Last night was a great opportunity for animators, writers and producers to get-together and network. There were around 60 people at the AIE Mountain Street campus event and it was great to see AIE Alumnus, Ravin Naidoo along with his producer, from Dr Egg Digital, Catherine Fargher. These events are a great way to make connections and also get some great advice and tips from leaders in the industry.

Not knowing much about animation,  I decided to become enlightened and attend. I was so pleased I did!  Not only was I thoroughly educated on the role of the writer in animation production, I came away with a new appreciation of how dedicated and determined you need to be to go from initial idea to final product when children’s animation is your passion. I also came to realise that you may start a journey thinking you are going one way, but along the way you may discover a different path!

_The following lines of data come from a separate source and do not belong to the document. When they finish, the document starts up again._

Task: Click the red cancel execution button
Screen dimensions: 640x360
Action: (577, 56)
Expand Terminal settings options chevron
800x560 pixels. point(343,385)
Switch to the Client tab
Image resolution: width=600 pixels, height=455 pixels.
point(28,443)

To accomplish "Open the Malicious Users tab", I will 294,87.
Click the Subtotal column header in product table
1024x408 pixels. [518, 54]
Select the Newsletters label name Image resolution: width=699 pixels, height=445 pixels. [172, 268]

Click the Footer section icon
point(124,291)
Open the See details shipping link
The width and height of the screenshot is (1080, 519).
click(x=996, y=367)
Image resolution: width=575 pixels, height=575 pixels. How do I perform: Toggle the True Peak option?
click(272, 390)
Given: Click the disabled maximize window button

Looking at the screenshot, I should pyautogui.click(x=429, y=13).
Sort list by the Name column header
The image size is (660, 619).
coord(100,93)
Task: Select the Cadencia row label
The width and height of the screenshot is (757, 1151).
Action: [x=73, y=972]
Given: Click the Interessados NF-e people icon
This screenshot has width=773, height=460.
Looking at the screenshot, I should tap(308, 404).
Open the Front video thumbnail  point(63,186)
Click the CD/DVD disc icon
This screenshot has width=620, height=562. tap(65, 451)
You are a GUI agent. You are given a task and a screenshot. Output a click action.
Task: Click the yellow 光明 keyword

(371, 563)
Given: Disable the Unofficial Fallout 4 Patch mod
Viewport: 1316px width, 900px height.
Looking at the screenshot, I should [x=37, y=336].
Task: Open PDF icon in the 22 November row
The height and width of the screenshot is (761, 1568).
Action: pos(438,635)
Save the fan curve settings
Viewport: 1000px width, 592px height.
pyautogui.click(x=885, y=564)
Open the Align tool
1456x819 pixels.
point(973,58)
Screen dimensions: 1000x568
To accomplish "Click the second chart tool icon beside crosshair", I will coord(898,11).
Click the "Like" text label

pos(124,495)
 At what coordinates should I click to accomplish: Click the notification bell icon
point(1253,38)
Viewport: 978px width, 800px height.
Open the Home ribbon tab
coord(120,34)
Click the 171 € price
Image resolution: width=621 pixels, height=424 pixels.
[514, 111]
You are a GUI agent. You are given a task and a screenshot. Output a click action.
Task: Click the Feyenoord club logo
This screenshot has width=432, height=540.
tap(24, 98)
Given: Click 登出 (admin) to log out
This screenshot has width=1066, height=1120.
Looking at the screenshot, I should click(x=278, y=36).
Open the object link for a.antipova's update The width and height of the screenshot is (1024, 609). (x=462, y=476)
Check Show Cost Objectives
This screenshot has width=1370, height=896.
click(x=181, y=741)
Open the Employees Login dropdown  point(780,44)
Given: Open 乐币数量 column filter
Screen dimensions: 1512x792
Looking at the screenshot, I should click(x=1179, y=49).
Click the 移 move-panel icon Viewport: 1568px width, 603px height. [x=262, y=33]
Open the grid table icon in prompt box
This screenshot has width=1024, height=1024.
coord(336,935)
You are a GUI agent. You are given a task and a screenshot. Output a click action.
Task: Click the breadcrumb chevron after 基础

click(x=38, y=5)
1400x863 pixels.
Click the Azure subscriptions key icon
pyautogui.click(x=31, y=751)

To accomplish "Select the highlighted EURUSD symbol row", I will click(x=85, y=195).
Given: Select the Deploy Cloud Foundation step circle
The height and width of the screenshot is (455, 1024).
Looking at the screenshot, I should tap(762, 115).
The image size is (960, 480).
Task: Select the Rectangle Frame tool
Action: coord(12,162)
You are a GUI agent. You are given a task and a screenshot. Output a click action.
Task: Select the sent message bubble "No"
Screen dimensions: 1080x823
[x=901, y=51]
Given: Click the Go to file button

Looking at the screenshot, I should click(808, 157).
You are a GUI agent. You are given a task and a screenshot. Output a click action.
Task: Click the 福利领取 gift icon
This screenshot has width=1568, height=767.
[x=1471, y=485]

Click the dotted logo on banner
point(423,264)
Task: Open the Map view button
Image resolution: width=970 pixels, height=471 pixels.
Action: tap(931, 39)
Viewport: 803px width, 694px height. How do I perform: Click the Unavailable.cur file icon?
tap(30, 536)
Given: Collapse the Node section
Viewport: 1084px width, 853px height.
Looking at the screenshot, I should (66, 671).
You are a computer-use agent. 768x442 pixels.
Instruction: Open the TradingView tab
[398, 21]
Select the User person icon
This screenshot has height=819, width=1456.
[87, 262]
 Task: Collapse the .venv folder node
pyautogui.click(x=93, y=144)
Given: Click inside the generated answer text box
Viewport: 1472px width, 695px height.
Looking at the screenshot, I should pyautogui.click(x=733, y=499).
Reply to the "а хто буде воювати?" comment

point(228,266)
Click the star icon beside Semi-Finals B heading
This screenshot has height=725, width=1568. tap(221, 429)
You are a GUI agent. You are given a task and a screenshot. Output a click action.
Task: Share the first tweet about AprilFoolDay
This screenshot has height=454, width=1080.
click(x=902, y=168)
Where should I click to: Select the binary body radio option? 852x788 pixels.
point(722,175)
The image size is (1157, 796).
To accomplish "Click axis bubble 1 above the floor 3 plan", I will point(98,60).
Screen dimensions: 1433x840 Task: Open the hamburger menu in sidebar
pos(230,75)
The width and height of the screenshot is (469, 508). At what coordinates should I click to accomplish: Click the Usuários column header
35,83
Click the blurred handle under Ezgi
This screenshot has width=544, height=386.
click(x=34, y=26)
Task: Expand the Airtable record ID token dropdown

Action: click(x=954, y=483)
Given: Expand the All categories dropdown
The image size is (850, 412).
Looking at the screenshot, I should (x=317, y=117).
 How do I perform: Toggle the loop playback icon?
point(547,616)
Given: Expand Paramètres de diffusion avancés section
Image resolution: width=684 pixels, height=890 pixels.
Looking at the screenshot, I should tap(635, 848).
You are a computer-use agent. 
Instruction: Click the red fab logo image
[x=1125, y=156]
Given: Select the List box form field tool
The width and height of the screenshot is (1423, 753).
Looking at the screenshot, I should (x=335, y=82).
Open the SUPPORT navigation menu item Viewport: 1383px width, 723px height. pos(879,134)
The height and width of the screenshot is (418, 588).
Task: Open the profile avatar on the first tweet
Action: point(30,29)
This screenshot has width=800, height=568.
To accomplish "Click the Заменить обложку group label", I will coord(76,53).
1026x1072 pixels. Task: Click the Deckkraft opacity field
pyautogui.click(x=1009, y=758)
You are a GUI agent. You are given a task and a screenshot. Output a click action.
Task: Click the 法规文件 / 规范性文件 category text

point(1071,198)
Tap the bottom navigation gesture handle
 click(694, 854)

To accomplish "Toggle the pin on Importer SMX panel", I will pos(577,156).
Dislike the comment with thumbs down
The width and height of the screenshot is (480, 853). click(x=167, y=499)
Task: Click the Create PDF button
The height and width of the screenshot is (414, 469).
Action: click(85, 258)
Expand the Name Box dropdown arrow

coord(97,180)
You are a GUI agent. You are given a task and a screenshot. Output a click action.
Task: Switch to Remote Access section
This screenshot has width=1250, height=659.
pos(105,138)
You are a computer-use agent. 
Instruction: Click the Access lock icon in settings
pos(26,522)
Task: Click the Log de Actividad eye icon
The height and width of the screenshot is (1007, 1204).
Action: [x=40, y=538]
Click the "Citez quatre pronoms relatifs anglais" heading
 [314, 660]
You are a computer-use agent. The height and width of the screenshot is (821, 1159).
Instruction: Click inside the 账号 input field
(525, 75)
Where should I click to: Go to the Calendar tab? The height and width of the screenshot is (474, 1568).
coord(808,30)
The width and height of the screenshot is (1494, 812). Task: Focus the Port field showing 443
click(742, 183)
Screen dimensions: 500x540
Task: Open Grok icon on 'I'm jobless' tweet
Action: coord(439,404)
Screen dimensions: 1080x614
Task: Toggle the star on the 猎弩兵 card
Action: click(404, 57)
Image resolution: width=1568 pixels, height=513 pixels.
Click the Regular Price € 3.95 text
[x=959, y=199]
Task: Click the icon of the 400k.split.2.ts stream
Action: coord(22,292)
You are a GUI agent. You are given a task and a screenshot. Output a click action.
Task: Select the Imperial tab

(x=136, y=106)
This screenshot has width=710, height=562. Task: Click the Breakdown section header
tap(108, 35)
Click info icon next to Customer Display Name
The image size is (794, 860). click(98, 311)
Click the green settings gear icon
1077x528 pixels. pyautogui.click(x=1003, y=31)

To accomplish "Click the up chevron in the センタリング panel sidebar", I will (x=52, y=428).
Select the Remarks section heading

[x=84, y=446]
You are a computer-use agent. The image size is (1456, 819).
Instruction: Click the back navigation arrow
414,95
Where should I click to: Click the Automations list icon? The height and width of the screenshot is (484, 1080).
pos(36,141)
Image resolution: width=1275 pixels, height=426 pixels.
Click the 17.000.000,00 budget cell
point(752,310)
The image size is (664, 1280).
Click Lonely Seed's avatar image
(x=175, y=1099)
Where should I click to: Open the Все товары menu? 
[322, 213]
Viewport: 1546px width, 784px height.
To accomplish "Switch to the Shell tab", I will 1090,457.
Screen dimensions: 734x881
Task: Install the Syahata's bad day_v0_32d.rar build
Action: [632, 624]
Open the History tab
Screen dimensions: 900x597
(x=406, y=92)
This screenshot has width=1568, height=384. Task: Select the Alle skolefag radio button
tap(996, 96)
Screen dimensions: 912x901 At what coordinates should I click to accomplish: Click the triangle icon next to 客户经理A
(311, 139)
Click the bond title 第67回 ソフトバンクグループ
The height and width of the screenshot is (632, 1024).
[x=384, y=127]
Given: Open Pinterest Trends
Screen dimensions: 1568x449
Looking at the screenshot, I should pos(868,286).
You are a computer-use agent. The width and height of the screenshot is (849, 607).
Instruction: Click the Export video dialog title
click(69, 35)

Michael Drake and Stu Connolly from Sticky Pictures, were the presenters. Michael has been selected as one of ten candidates chosen by Screen Australia’s Enterprise People Program. This project is part of Screen Oz’s investment into developing creative talent and gives Mike the opportunity to work with the best in the industry. Stu Connelly is an experienced animation writer, editor and producer.

Initially Mike started a career in banking and then in 2008 switched his focus and studied for a Bachelor of Screen specializing in animation. He then realized that during his studies he was a better writer than an artist!! Both Mike and Stu, freely admitted that whilst they both can “draw” they are much better as writers. Their presentation was full of advice and excellent examples of how the writer’s role fits into the animation process. They were both very quick to acknowledge the role of artists in all aspects of production and reinforced how important it is to collaborate.

I particularly enjoyed their breakdown of the  animation “Dukes of Broxstonia” where the collaboration of writer and artist becomes critically apparent as there is no dialogue in this animation. The writer therefore has to ensure that  the story can be conveyed through the actions and emotions of the characters which then obviously has to be translated by the artist/animator. It obviously works!


Thanks to Guy Jamieson from Magnificent Itch and the rest of the Sydney Animation Production Group for organising the event.